W niedzielę (28 lipca) do oficera dyżurnego zadzwonił zgłaszający, który poinformował, że widzi, jak nastoletni chłopak jeździ na skuterze inwalidzkim. Z informacji, która ukazała się na jednym z lokalnych portali internetowych, dowiedział się, że skuter jest prawdopodobnie skradziony.
Zgłoszenie zgadzało się z zawiadomieniem, które tego dnia złożył 71-letni właściciel utraconego pojazdu. Wartość swoich strat oszacował na 3 000 złotych. Na miejsce natychmiast pojechali mundurowi. Tam zastali grupę młodzieży, która na widok policjantów rozbiegła się. Funkcjonariusze szybko zauważyli nastolatka i skuter odpowiadający opisowi.
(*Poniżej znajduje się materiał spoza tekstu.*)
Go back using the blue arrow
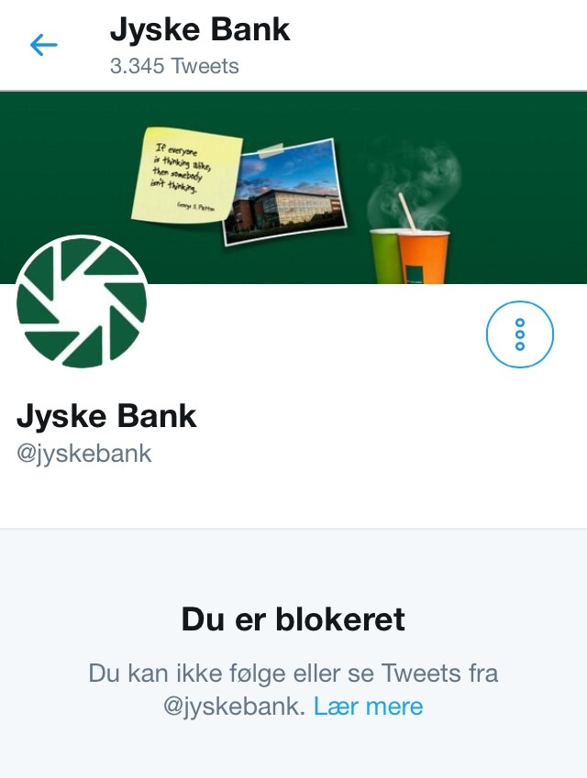Viewport: 587px width, 778px height. (44, 45)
Już po krótkim pościgu zatrzymali go, a skuter zabezpieczyli.
Jak się okazało, odpowiedzialnym za kradzież jest 14-latek. Nieletni jakiś czas temu uciekł z Młodzieżowego Ośrodka Wychowawczego. Jak oświadczył, dzień wcześniej wieczorem miał ukraść skuter spod klatki schodowej poszkodowanego. Następnego dnia zaprosił swoich znajomych na przejażdżkę. Powiedział im, że skuter dostał w prezencie od swojego dziadka. 14-letni mieszkaniec Brzegu trafił już do Policyjnej Izby Dziecka. O jego dalszym losie zadecyduje sąd rodzinny.